G20 countries fail to lead in trade openness, ICC Index indicates
The support for open trade pledged by G20 countries at the end of the Summit in Cannes was not matched by their recent performance, according to the findings of the ICC Open Markets Index – released today by the International Chamber of Commerce (ICC).
The most open of the G20 countries is Germany, followed by the United Kingdom, Saudi Arabia, France and Australia,according to the ICC Open Market Index, which was conducted for the first time this year by the ICC Research Foundation. G20 countries onlyranked average out of 75 countries for their openness to trade.
The United States ranked roughly in the middle of the sample at number 39, followed closely by Japan at number 43. Brazil ranked last out of the G20 countries. The five other G20 countries with “below average openness”, according to the Index, were China, Mexico, Russia, Argentina and India.
The Index’s results amplify, on the occasion of the World Trade Organization (WTO) Ministerial Conference, the urgent need to get beyond the Doha Round stalemate and define a more flexible approach for achieving a Doha Agreement. But this will require greater leadership from the world’s largest economies, which need to set an example in terms of trade openness.
“The threat of increased protectionism coming from the world’s major economies is troubling. We need to be opening markets rather than erecting barriers to trade to spur global economic and job growth,” said ICC Chairman Gerard Worms.

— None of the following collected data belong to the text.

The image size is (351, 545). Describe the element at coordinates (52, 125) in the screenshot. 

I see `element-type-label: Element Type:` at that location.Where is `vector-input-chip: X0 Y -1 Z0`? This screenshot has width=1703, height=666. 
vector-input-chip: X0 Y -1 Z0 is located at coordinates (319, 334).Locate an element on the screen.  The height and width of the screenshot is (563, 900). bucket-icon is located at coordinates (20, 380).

Countries selected in the Index – which covers 95% of world imports of goods and services in 2009 – provide broad coverage, including 35 developed countries, 37 developing economies and three successor states of the former USSR (Russian Federation, Ukraine and Kazakhstan).

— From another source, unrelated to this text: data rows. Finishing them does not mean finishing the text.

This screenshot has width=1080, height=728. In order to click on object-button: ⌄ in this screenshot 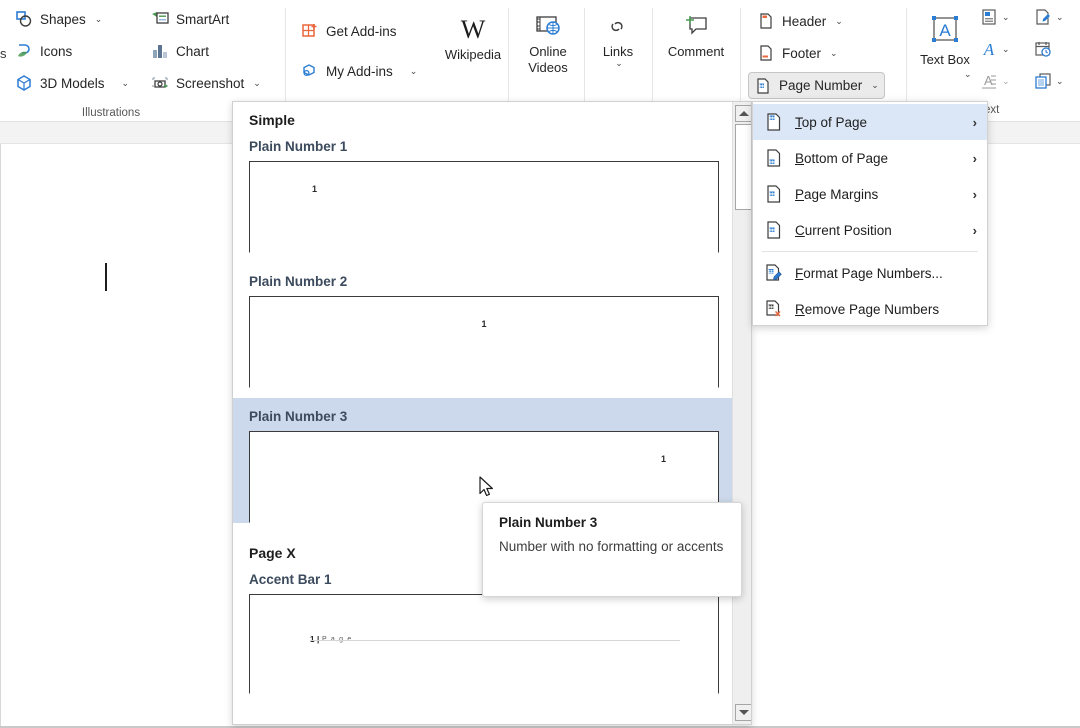, I will do `click(1049, 81)`.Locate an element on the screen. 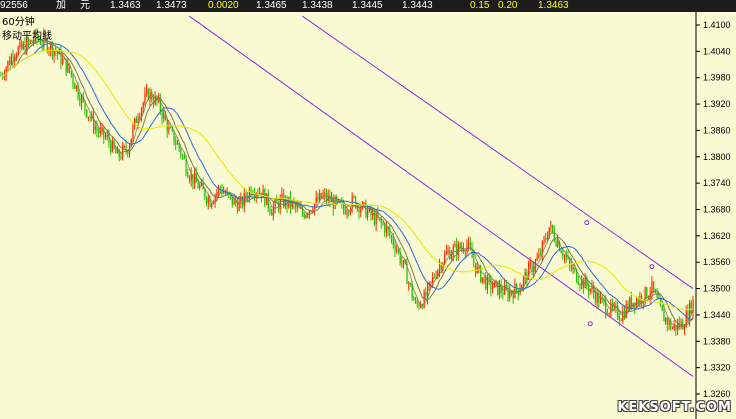 The height and width of the screenshot is (419, 736). quote-value-6: 1.3443 is located at coordinates (418, 6).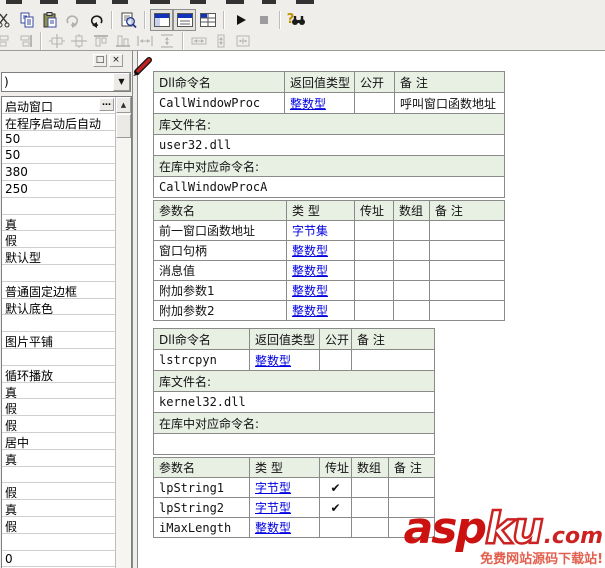 This screenshot has height=568, width=605. I want to click on param-name-cell: 附加参数1, so click(220, 290).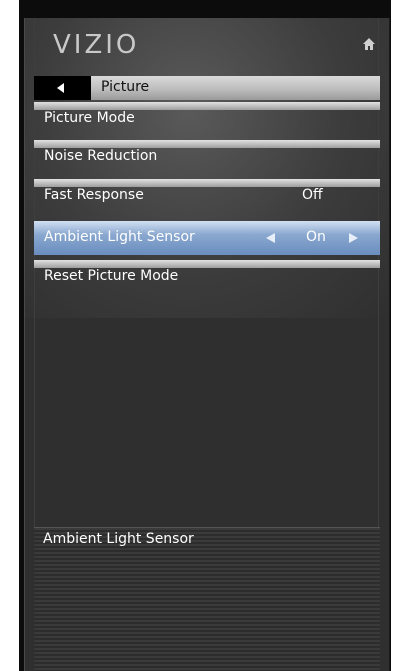  Describe the element at coordinates (207, 88) in the screenshot. I see `breadcrumb: Picture` at that location.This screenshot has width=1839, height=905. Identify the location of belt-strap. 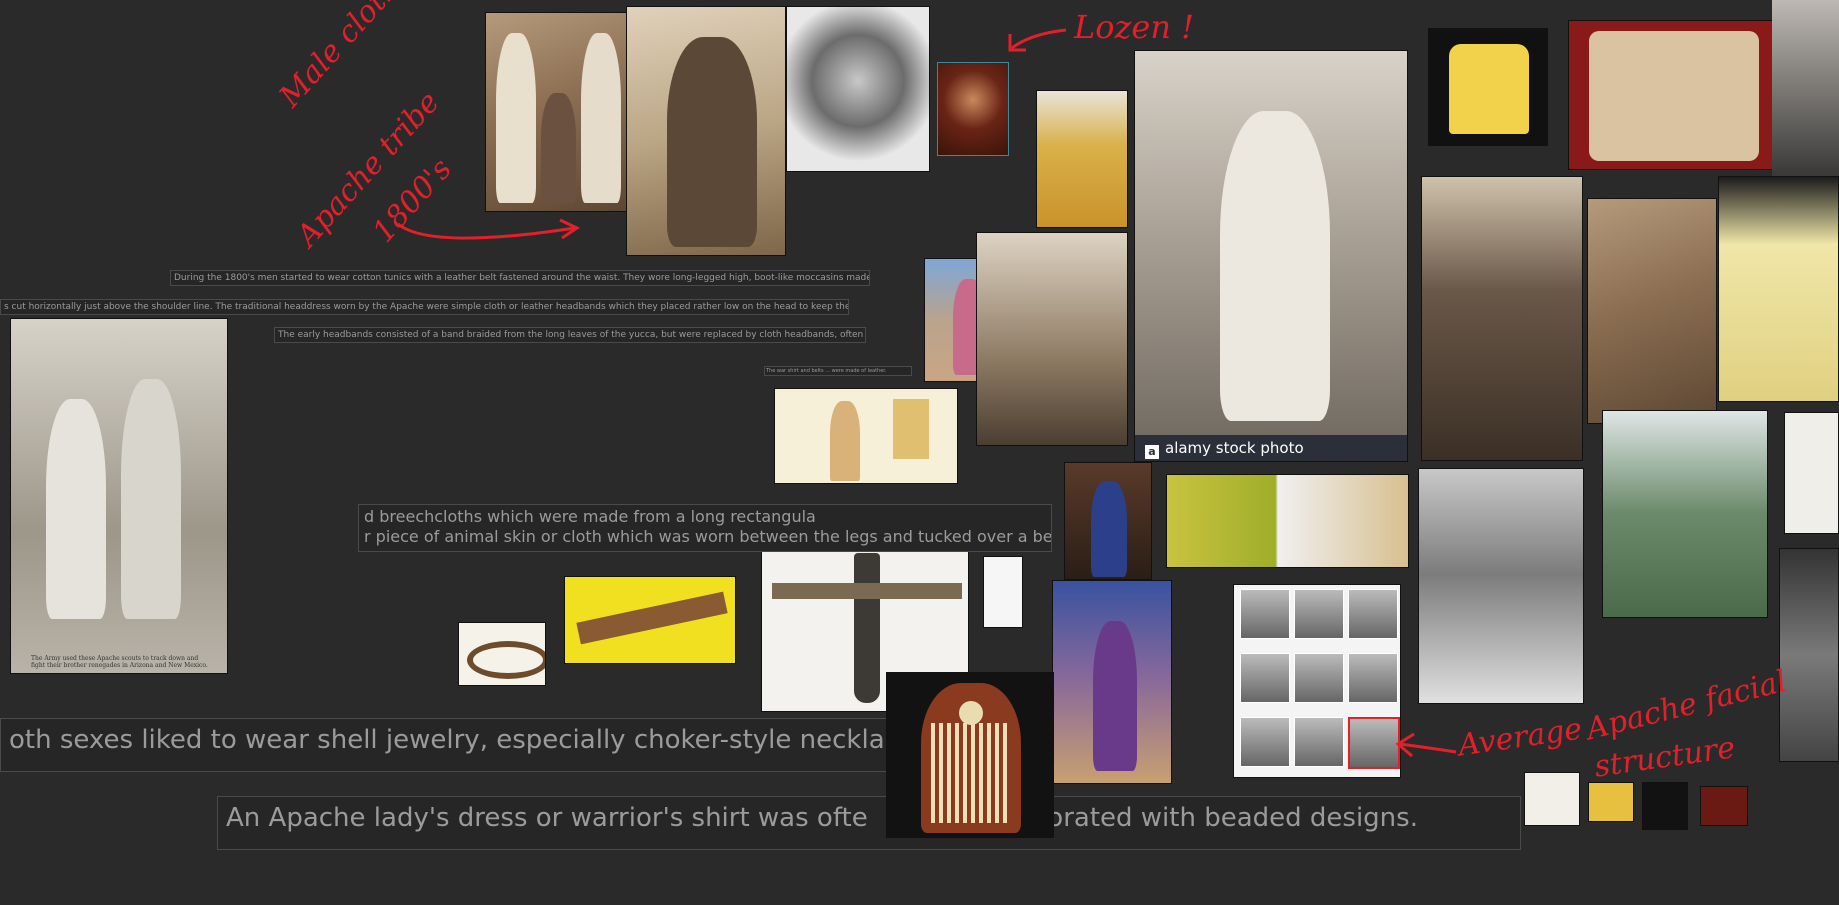
(867, 591).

The aim of ICC’s Index, which is set to be issued yearly, is to monitor openness to trade and investment, and to provide a business benchmark for policymakers.

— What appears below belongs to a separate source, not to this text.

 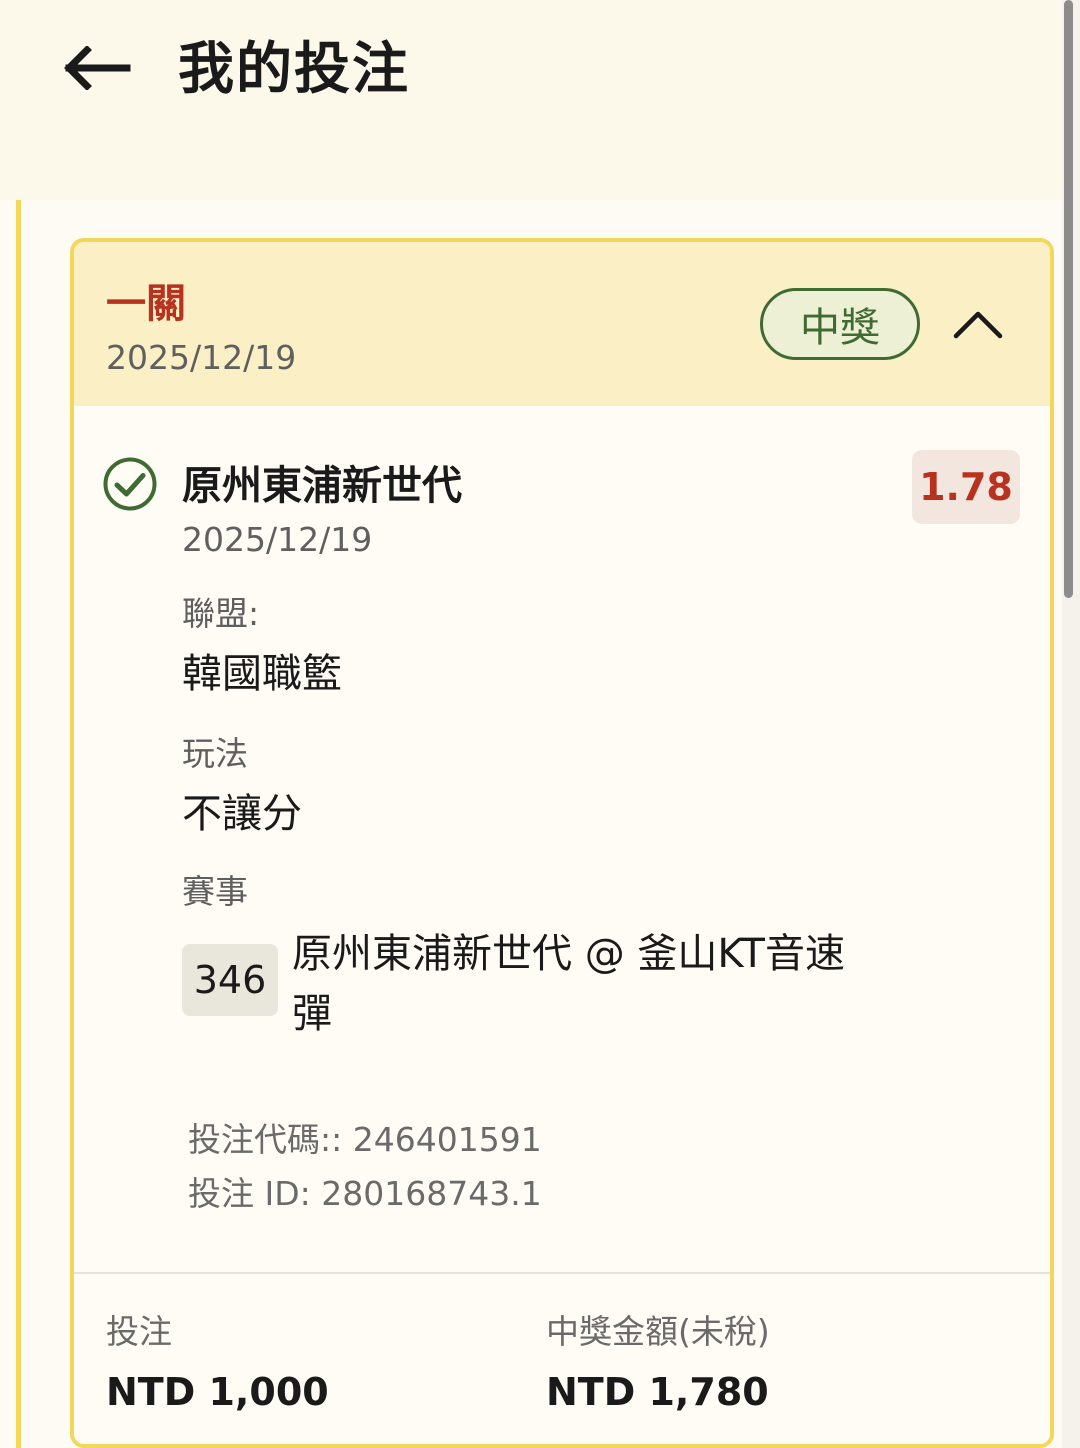 What do you see at coordinates (365, 1194) in the screenshot?
I see `bet-id: 投注 ID: 280168743.1` at bounding box center [365, 1194]. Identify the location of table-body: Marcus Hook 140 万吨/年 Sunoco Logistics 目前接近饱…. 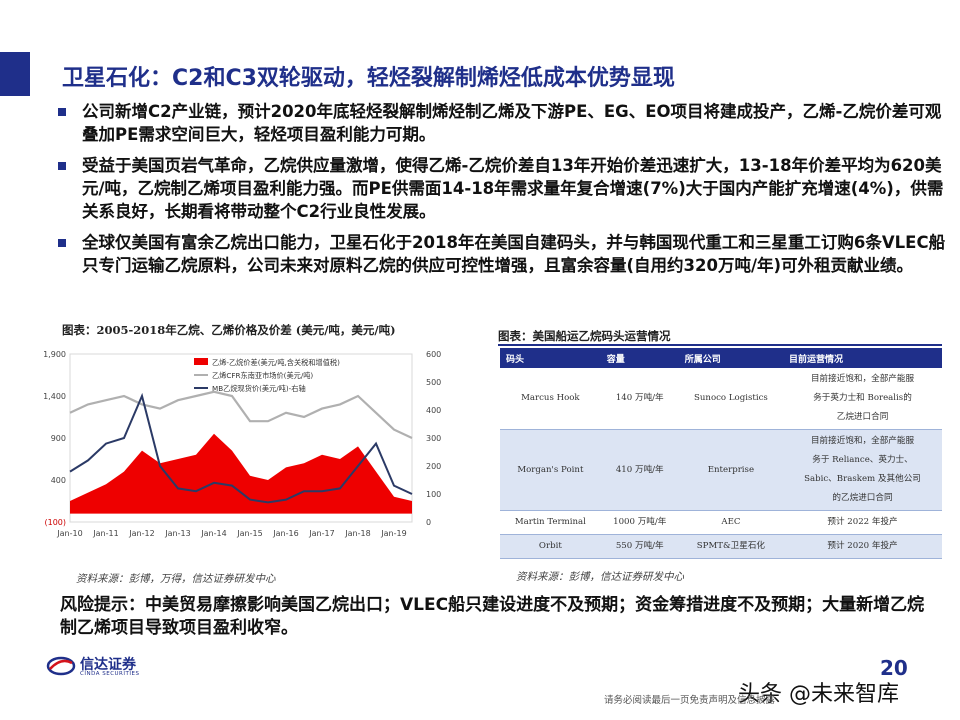
(721, 464).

“It is the only index to measure the impact of government policies on market openness,” said ICC Secretary General Jean-Guy Carrier. “We hope it can shed some useful light on the relative performance of countries.”
The aggregate rank of the selected countries was achieved by analyzing data according to four indicators: trade openness, trade policy regime, international capital inflows and infrastructure for trade. Final scores were grouped according to performance categories “most open, excellent”, “above average openness”, “average openness”, “below average openness”, and “very weak”.
Only two economies, Hong Kong and Singapore, received a score of “excellent” in terms of their openness to trade. Twenty-three countries, mainly European, were found to have “above average” openness. The European countries in this group in general have a relatively small population size (below 15 million), with the exception of Germany, which ranked number 19 overall, and the highest among G20 countries.
ICC today also launched the World Trade Agenda, an initiative proposing that business works together with governments to drive more effective trade talks, answering the call from G20 leaders at the recent Summit in Cannes for new approaches to trade negotiations.
“Companies are committed to making investments and increasing trade flows, and urge G20 leaders to implement policies that will support these actions,” Mr Carrier said. “In order to have the confidence it needs to trade and invest, business needs clear signs that governments will not resort to protectionism and that political leaders are truly committed to opening trade.”
ICC – which will begin mobilizing global business with its World Trade Agenda – is urging governments attending the WTO Ministerial Conference to begin the process of reaching one or more Doha agreements using new approaches.
ICC, in a letter to G20 leaders this week, urged that trade ministers conclude global trade agreements on a plurilateral basis – that is to say, starting with a core group of WTO member countries – an option already provided for under WTO rules.
The Doha Round of negotiations, despite failing to reach a final agreement, has made valuable progress on a range of subjects – from “trade facilitation” measures that would reduce costs and delays at borders, to a package of measures encouraging the integration of least-developed countries into the global economy. Some of these potential gains could be harvested under more flexible rules.
“This approach would restore confidence, bring down the cost of doing business around the world, and give the global economy and job creation a major uplift, all without resorting to more stimulus initiatives and increased debt,” Mr Worms, ICC Vice-Chairman Harold McGraw III and ICC Honorary Chairman Victor K. Fung wrote in their letter to G20 heads of state.
ICC is inviting business leaders to a two-day symposium in Geneva in March 2012 to elaborate the main elements of the business World Trade Agenda. ICC will then feed these proposals into the G20 policy process ahead of the 2012 Los Cabos Summit, with the aim of strengthening the trade policy component of the G20 agenda.
Research for the ICC Open Market Index was carried out by leading trade economist Michael Finger, who developed the report for the ICC Research Foundation.